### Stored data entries
====
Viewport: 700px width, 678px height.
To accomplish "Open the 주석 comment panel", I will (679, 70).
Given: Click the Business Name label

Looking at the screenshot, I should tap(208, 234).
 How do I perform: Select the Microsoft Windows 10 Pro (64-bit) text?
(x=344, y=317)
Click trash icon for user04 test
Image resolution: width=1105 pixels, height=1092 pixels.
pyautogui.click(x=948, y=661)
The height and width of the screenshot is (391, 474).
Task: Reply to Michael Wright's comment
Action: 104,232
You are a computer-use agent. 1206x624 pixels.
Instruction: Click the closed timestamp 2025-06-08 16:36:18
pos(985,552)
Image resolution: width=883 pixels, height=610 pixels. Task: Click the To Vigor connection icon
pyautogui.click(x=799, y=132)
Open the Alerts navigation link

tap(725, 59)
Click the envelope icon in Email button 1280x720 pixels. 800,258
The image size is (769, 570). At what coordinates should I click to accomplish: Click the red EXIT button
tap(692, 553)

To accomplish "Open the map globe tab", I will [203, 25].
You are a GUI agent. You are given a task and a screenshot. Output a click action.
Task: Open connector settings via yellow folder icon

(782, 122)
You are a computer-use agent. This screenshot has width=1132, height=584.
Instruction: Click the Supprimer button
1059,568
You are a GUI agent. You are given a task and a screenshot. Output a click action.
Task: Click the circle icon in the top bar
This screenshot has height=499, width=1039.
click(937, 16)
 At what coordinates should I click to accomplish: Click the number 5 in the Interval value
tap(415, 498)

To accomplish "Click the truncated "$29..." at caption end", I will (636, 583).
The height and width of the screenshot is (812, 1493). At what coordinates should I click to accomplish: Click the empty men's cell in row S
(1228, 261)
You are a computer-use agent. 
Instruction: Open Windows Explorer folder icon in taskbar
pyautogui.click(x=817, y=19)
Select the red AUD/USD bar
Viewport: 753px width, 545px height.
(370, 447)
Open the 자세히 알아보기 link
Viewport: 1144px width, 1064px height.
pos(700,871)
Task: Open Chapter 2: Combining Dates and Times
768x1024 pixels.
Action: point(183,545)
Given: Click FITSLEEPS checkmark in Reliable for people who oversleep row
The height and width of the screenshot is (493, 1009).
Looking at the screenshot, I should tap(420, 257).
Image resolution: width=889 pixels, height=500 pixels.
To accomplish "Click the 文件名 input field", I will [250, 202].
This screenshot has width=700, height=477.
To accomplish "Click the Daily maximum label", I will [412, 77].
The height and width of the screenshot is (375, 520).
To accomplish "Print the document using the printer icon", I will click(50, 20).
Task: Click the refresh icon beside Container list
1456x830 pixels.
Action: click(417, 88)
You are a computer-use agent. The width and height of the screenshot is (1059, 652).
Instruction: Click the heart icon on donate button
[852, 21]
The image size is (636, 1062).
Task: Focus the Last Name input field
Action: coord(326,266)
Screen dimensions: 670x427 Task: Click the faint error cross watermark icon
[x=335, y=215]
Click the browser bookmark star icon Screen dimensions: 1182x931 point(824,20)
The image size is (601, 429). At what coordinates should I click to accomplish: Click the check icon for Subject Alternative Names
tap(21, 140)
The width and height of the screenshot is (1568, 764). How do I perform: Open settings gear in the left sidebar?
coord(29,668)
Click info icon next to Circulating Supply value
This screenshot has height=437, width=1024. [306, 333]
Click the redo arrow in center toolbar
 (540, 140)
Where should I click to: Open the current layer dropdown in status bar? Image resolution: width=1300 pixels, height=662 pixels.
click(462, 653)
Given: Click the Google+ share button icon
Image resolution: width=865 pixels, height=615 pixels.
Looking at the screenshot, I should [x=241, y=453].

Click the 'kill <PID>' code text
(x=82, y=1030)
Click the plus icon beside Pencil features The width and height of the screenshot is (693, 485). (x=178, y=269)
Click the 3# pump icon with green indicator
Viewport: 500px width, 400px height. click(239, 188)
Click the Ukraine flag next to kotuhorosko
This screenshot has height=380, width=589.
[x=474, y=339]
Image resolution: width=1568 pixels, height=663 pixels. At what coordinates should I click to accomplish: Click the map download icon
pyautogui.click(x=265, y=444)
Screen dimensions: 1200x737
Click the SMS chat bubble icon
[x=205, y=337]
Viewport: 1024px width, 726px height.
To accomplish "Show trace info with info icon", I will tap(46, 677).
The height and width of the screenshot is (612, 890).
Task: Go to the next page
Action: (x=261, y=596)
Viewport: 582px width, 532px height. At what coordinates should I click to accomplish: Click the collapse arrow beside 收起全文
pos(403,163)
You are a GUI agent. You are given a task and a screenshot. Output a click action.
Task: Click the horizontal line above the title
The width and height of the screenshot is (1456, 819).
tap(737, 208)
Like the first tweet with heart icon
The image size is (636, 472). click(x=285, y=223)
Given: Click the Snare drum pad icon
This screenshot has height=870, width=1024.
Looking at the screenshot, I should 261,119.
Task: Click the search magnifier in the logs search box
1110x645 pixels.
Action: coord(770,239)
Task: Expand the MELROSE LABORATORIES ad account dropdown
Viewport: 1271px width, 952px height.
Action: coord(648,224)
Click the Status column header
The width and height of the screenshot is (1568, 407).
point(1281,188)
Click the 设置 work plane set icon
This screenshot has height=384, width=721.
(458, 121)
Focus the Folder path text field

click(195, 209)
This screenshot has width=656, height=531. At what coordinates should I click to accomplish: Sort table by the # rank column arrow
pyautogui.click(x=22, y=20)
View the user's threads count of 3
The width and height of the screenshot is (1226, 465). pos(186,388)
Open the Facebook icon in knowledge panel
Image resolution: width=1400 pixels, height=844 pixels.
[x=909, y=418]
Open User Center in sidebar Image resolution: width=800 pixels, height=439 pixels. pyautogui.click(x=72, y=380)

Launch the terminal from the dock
====
### To do
Which lines of the data contain the word "computer"? Copy each one.

### Finished exercise
You are a computer-use agent. 1206x624 pixels.
You are a computer-use agent. This screenshot has width=1132, height=584.
You are a computer-use agent. 
You are a computer-use agent. The width and height of the screenshot is (1059, 652).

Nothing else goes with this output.